# Europe Forum > Travelling & Living in Europe > Benelux >  Quality of life in Belgian cities

## Maciamo

Belgium may be small, but it is hard not to notice the huge differences in culture, architecture and quality of life between its cities, or quarters for bigger cities like Brussels and Antwerp.

The consumer-protection magazine Test-Achats/Test-Ankoop regularly rates various factors related to quality of life. Here is a summary of a few parameters.

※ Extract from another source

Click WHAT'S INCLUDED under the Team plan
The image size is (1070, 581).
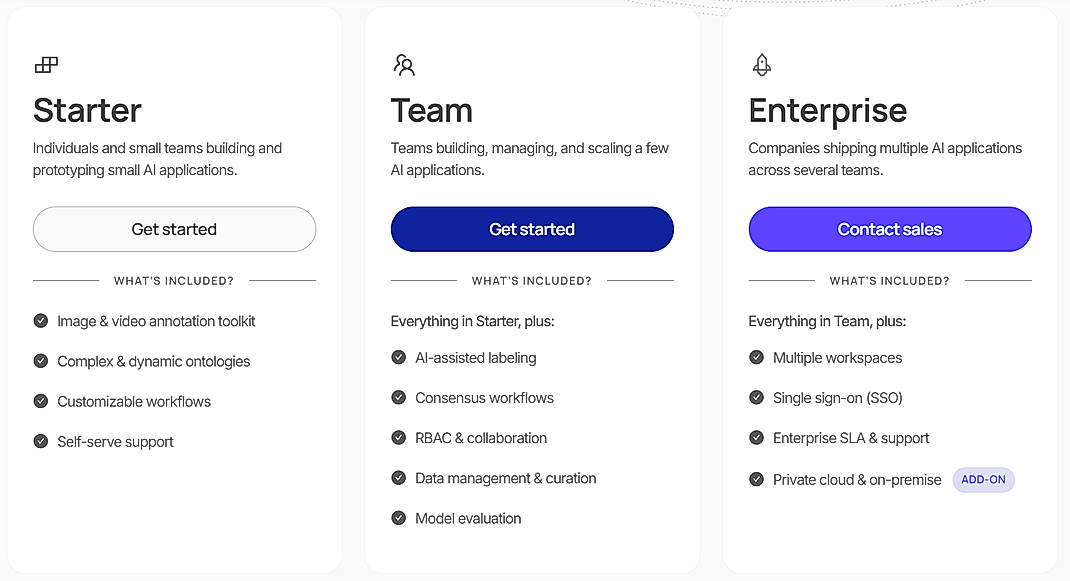[531, 281]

*Education, health and employment*

=> Article

Overall rating : 8.1/10

*Top 3 cities :*

Leuven : 8.6
Bruges : 8.4
Kortrijk : 8.3

*Bottom 3 cities :*

Liege : 7.2
Brussels : 7
Charleroi : 6.8


*Safety*

=> Article

Analysis of 10 cities based on criminality statistics (high scores mean that the city is safer).

Arlon : 8.5
Leuven : 8.4
Hasselt : 8.4
Bruges : 8.3
Ghent : 8.1
Namur : 7.8
Antwerp : 7.7
Brussels : 7.4
Liege : 6.8
Charleroi : 6.4

*Cleanliness*

=> Article

This study rates 40 municipalities in Belgium. 3 categories (public areas, well-off neighbourhoods, poorer neighbourhoods) are scored from 1 to 5. I have selected only cities (not small towns or suburbs) for the classification below.

_Top 5_

1) Genk
2) Arlon
3) Bruges
4) Leuven
5) Marche-en-Famenne

The bottom of the list is made up of Charleroi, Liege and its industrial suburbs (Seraing and Herstal), and the immigrant neighbourhoods of Brussels (Anderlecht and Schaerbeek being at the very bottom of the list).



*Overall quality of life*

=> Article

Major study rating lodging, health, education, transports, urban landscape, employment, environment & pollution, criminality, shops & services, cultural activities, sports facilities, local administration & urban planning.

1) Hasselt : 72%
2) Leuven : 72%
3) Bruges : 72%
4) Genk : 67%
5) Ghent : 67%
6) Kortrijk : 66%
7) Marche-en-Famenne : 65%
8) Mechelen : 63%
9) Arlon : 63%
10) Braine-l'Alleud : 62%
11) Wavre : 61%
12) Namur : 60%
13) Antwerp : 60%
14) Aalst : 58%
15) Verviers : 57%
16) Brussels : 56%
17) Mons : 56%
18) Liege : 55%
19) Sambreville : 54%
20) Charleroi : 48%

The only city that has a score superior to 7/10 for every category is Hasselt. Note that Genk is the twin city of Hasselt and could be considered as a single entity.

This study omits Ottignies and Louvain-la-Neuve, which is the closest equivalent of Hasselt and Genk in Wallonia. The twin city would probably have ranked in the top 5, certainly above Ghent.

Charleroi by far is the worse rated, with scores under 5/10 for 5 categories (urban landscape, employment, environment & pollution, criminality, local administration & urban planning).

Walloon cities fare particularly bad when it comes to public transports (maximum score 6.1/10).

----------


## Miss Marple's nephew

Just give me a job in Dinant and I'll start packing my bags today! :Beer:

----------